### CONSIGNE DONNÉE 1
Réécrivez les entrées depuis la ligne contenant "Where should I click to: Expand" jusqu'à la ligne contenant "Action: tap(24, 24)" incluse, en remplaçant "GUI agent" par "UI agent" et en laissant tout le reste inchangé.

■ ■ ■ ■ ■

Après l’acclamé « A71 » et l’incompris « Tabou« , voilà que déboule ce nouvel album de Mustang, enregistré à la fin de l’été 2013. Il était temps. On retrouve le trio dans un bar près de Bastille, Paris, France. Après quelques minutes de discussion, on sent bien qu’il piaffe d’impatience. L’envie d’en découdre dans la jungle des sorties printanières est bien là. Une envie de remettre les pendules à zéro.
Car ceux qui suivent ce groupe de très loin sans jamais l’avoir vraiment écouté ont parfois une fâcheuse tendance à le caricaturer. Mustang serait ainsi un groupe de jeunes blanc-becs se rêvant groupe de rock’n’roll fifties alors que l’époque vénère les laptops comme Hendrix les guitares. Ou encore un groupe de variété, frappé du syndrome Taxi girl (en gros, des mots qui claquent, des théories brillantes, mais une musique qui ne serait pas celle dont le groupe parle dans ses interviews). La réalité est pourtant bien différente, et comme on dit chez Publicis, le groupe souffre d’un déficit d’image et d’un manque de lisibilité-produit. Il faut dire qu’en reprenant par exemple du Booba ou en citant Porter Wagoner, les ex-Clermontois devenus parisiens ont eu le goût d’un hors piste que le manichéisme de l’époque ne comprend pas toujours.
Ce troisième album se mérite, car sa production, au premier abord, paraît un peu trop propre, trop lisse (Clint, tu auras compris dans quelle catégorie me cataloguer…). Pourtant, sans vraiment m’en rendre compte, je l’écoute et j’y retourne avec un plaisir et une fréquence assez étonnante. Mustang est un vrai groupe, et musicalement, ça s’entend. Grave. Voilà trois mecs qui dialoguent musique, pensent musique, vivent musique. Mais le rédacteur en chef de ce torchon qu’est Gonzaï vous en parlera bien mieux que moi dans peu de temps. Et dira probablement le contraire par esprit de contradiction chronique. Pour l’heure, je me contenterai de te conseiller de t’isoler avec ton smartphone dans les toilettes de ton employeur et de lire cette interview du groupe. En totale décontraction.
Gonzaï : Vous êtes à cheval entre un côté chanson presque variété, avec une production assez lisse, et un côté plus expérimental, mélangeant de l’électronique, des influences rockabilly et des effets parfois plus expérimentaux. Une sorte de mix étrange entre Ventures, Vega et la chanson française. Tout ça rend parfois Mustang difficilement lisible aux yeux du public et des grands médias, non?

■ ■ ■ ■ ■

### CONSIGNE DONNÉE 2
Répondez aux questions suivantes d'après l'article sur Mustang :
(a) À quel moment le nouvel album a-t-il été enregistré ?
(b) Dans quel lieu retrouve-t-on le trio ?
(c) Quel artiste le groupe a-t-il repris, d'après l'article ?

Relevés de localisation de mots et d'éléments
■ ■ ■ ■ ■

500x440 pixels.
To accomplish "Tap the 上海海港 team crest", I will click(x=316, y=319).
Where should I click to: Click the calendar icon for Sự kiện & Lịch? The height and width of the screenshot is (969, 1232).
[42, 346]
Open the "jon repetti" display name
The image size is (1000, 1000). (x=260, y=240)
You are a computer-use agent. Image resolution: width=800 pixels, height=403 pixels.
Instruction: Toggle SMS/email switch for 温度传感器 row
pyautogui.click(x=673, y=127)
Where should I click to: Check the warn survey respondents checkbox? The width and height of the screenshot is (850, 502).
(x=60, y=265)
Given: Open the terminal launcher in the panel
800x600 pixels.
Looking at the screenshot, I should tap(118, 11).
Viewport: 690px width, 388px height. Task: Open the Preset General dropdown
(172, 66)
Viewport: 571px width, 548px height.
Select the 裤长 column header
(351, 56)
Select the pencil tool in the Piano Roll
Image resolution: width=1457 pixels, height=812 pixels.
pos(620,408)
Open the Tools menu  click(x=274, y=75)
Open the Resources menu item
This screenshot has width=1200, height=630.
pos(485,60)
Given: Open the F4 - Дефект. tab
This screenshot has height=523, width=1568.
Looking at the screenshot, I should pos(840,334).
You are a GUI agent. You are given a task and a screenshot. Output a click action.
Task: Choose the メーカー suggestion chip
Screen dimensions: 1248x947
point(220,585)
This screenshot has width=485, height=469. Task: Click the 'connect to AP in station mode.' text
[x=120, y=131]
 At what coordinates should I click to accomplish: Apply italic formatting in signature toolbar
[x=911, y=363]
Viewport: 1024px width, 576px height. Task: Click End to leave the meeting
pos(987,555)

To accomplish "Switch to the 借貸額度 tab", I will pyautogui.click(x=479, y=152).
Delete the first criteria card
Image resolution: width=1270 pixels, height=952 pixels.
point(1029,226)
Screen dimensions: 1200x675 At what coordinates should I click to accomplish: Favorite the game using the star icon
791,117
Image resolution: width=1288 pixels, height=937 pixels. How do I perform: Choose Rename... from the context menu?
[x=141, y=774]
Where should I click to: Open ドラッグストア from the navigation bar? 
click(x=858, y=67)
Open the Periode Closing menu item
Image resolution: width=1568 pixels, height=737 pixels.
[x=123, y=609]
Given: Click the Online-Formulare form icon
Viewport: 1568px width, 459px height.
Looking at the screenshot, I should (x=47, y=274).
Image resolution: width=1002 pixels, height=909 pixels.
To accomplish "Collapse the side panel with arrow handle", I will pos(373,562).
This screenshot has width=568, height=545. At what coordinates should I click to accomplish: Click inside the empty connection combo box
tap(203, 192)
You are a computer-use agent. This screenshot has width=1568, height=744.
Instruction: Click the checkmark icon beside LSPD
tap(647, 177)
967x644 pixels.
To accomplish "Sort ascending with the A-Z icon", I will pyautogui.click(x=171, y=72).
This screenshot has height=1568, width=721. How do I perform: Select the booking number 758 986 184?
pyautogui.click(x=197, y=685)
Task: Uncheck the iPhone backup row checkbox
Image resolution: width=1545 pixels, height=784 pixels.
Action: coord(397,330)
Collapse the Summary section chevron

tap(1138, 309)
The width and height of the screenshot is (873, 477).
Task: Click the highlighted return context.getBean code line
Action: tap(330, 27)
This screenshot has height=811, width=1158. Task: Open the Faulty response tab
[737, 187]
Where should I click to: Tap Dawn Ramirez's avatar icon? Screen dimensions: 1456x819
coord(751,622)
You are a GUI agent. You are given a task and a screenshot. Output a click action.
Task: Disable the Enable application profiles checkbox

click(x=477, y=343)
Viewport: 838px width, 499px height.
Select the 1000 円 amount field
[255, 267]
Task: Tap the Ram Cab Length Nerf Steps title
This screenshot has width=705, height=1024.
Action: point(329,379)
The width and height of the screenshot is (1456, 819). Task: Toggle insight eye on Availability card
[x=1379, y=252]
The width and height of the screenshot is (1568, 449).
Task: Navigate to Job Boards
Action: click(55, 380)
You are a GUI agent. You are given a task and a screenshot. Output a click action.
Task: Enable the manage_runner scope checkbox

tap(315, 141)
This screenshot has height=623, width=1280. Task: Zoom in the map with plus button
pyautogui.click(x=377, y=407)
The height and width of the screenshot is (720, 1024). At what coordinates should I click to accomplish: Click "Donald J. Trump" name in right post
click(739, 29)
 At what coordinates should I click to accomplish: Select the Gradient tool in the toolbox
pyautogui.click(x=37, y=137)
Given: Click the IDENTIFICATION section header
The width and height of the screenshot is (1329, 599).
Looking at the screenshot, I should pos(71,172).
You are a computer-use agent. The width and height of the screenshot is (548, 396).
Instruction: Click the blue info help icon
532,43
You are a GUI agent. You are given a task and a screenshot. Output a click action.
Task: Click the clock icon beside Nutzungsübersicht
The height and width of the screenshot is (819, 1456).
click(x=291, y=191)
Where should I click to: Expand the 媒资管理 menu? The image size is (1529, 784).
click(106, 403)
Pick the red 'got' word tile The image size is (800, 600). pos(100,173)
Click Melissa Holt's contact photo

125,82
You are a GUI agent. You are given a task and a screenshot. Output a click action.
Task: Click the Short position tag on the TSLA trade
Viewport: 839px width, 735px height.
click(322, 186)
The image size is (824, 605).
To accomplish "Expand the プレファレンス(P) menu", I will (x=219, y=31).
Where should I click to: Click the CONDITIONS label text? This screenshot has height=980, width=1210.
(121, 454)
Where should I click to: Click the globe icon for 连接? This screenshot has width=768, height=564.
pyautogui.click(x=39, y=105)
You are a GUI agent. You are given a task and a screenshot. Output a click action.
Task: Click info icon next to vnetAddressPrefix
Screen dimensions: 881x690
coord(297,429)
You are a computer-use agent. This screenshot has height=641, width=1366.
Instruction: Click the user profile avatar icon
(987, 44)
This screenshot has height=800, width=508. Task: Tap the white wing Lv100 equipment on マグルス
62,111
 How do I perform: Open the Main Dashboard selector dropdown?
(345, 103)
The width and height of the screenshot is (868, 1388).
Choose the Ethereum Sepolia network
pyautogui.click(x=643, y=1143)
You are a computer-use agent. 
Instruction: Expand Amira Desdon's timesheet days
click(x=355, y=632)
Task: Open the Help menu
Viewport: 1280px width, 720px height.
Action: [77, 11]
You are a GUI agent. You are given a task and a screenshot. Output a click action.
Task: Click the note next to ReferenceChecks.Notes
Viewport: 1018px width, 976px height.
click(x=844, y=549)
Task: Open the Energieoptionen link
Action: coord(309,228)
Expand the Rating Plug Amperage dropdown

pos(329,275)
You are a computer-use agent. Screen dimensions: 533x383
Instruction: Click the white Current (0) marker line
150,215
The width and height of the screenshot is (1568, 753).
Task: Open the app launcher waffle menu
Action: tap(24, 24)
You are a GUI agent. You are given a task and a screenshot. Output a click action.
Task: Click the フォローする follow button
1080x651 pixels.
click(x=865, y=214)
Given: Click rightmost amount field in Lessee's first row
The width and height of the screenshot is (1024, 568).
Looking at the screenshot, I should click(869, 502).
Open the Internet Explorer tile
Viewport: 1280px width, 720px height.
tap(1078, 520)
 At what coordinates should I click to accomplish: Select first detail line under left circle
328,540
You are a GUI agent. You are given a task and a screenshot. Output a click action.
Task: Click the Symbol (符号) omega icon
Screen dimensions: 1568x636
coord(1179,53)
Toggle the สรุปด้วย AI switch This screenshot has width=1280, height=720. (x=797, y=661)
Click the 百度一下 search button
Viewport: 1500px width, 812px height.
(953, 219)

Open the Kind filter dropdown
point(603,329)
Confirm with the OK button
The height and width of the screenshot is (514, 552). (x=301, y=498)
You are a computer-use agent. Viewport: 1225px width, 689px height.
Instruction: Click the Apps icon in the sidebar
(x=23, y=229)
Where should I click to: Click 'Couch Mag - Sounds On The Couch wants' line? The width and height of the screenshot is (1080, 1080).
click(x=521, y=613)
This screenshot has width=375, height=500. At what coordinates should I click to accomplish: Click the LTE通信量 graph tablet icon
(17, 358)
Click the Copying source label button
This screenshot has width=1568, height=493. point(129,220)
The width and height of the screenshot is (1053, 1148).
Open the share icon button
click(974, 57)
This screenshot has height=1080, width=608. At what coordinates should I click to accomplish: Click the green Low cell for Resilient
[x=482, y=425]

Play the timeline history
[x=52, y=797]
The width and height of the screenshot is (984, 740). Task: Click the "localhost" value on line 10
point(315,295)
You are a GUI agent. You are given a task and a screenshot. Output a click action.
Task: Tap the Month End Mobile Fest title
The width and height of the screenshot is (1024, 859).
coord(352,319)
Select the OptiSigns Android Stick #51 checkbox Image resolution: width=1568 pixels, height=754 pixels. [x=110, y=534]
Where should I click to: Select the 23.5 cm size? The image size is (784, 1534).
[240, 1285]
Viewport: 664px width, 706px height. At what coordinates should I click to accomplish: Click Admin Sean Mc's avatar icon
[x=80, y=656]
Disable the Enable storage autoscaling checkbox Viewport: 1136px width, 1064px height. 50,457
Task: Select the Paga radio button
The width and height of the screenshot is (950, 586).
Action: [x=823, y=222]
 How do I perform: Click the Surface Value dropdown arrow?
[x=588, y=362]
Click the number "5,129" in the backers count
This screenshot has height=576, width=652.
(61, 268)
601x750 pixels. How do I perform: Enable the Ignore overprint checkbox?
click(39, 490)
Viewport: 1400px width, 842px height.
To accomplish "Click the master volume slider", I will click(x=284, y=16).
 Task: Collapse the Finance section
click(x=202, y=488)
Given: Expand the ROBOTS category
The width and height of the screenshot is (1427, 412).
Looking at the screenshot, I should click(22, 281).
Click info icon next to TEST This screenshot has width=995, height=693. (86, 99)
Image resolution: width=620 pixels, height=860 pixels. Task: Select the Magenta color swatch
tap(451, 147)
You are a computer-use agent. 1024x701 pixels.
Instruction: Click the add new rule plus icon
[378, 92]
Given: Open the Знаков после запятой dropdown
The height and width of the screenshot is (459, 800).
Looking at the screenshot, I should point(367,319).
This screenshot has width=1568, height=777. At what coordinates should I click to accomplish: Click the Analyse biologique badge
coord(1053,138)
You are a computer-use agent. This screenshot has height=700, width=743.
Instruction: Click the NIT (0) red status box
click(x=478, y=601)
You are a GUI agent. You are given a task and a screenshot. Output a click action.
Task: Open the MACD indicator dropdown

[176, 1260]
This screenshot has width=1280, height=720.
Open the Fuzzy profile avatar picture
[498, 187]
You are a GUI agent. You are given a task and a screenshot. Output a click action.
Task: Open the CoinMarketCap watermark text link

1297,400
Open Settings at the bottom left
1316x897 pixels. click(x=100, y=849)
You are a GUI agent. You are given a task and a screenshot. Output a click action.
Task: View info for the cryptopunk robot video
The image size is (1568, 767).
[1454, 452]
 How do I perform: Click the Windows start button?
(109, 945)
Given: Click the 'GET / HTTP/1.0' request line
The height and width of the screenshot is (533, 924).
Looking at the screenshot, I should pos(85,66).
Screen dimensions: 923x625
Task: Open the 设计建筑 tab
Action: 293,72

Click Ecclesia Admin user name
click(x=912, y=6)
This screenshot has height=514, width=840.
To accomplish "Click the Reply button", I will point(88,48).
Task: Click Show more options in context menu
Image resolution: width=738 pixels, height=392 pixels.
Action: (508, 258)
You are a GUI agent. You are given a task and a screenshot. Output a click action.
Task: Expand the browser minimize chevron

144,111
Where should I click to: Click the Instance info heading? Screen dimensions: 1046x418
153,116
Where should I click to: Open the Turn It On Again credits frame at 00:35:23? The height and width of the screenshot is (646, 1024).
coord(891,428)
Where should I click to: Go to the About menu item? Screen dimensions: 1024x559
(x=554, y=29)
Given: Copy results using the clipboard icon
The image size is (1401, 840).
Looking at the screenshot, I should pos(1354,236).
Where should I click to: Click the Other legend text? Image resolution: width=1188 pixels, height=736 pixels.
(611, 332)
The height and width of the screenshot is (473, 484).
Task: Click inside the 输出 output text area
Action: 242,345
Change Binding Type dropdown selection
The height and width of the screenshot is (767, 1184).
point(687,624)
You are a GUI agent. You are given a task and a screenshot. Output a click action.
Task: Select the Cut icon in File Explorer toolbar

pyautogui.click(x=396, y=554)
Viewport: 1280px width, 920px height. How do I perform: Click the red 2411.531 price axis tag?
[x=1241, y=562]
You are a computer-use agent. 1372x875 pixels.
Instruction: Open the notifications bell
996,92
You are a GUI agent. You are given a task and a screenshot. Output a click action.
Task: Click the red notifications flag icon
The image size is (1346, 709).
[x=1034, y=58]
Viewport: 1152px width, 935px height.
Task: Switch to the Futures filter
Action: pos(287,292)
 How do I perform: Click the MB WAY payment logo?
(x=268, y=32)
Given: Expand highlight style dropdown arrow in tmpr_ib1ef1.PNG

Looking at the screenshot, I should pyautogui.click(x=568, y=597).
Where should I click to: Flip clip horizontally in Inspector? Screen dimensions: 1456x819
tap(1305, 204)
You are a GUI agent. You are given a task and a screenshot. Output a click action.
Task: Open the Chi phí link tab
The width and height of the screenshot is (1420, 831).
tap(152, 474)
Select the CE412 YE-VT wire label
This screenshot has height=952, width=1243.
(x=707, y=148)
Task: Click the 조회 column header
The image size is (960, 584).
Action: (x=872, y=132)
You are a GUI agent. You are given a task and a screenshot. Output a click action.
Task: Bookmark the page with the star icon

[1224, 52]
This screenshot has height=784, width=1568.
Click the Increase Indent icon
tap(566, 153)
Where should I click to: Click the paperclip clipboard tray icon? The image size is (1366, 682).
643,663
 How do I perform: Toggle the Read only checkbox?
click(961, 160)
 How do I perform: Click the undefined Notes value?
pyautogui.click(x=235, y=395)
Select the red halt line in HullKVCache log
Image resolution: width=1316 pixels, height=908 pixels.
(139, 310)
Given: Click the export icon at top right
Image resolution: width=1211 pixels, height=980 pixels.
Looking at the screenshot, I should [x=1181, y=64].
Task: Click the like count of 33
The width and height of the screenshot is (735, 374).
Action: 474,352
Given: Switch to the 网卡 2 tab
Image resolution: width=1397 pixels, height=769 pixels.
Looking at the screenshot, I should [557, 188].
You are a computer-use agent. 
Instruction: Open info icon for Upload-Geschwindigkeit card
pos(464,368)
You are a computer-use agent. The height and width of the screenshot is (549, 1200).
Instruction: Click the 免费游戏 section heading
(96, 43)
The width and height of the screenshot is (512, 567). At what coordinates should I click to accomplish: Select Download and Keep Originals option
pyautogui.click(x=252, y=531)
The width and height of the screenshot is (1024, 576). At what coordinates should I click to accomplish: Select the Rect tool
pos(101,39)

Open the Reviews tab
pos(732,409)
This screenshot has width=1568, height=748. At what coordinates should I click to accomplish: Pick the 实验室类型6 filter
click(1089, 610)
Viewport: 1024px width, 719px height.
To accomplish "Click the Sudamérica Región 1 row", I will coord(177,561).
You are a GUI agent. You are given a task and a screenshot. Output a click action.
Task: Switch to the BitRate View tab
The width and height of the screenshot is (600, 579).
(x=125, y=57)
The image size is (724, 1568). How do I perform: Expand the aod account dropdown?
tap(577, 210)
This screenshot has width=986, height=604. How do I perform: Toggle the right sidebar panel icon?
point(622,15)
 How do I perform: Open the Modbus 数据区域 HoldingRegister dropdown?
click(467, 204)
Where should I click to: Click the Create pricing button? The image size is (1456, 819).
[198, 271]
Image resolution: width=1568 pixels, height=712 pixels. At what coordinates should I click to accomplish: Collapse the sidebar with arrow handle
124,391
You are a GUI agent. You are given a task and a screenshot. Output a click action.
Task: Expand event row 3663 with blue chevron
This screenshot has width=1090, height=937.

■ ■ ■ ■ ■

### RÉPONSE ATTENDUE 1
Where should I click to: Expand the 媒资管理 menu? The image size is (1529, 784).
click(106, 403)
Pick the red 'got' word tile The image size is (800, 600). pos(100,173)
Click Melissa Holt's contact photo

125,82
You are a UI agent. You are given a task and a screenshot. Output a click action.
Task: Click the Short position tag on the TSLA trade
Viewport: 839px width, 735px height.
click(322, 186)
The image size is (824, 605).
To accomplish "Expand the プレファレンス(P) menu", I will (x=219, y=31).
Where should I click to: Click the CONDITIONS label text? This screenshot has height=980, width=1210.
(121, 454)
Where should I click to: Click the globe icon for 连接? This screenshot has width=768, height=564.
pyautogui.click(x=39, y=105)
You are a UI agent. You are given a task and a screenshot. Output a click action.
Task: Click info icon next to vnetAddressPrefix
Screen dimensions: 881x690
coord(297,429)
You are a computer-use agent. This screenshot has height=641, width=1366.
Instruction: Click the user profile avatar icon
(987, 44)
This screenshot has height=800, width=508. Task: Tap the white wing Lv100 equipment on マグルス
62,111
 How do I perform: Open the Main Dashboard selector dropdown?
(345, 103)
The width and height of the screenshot is (868, 1388).
Choose the Ethereum Sepolia network
pyautogui.click(x=643, y=1143)
You are a computer-use agent. 
Instruction: Expand Amira Desdon's timesheet days
click(x=355, y=632)
Task: Open the Help menu
Viewport: 1280px width, 720px height.
Action: [77, 11]
You are a UI agent. You are given a task and a screenshot. Output a click action.
Task: Click the note next to ReferenceChecks.Notes
Viewport: 1018px width, 976px height.
click(x=844, y=549)
Task: Open the Energieoptionen link
Action: coord(309,228)
Expand the Rating Plug Amperage dropdown

pos(329,275)
You are a computer-use agent. Screen dimensions: 533x383
Instruction: Click the white Current (0) marker line
150,215
The width and height of the screenshot is (1568, 753).
Task: Open the app launcher waffle menu
Action: tap(24, 24)

### RÉPONSE ATTENDUE 2
(a) À la fin de l'été 2013.
(b) Dans un bar près de Bastille, à Paris.
(c) Booba.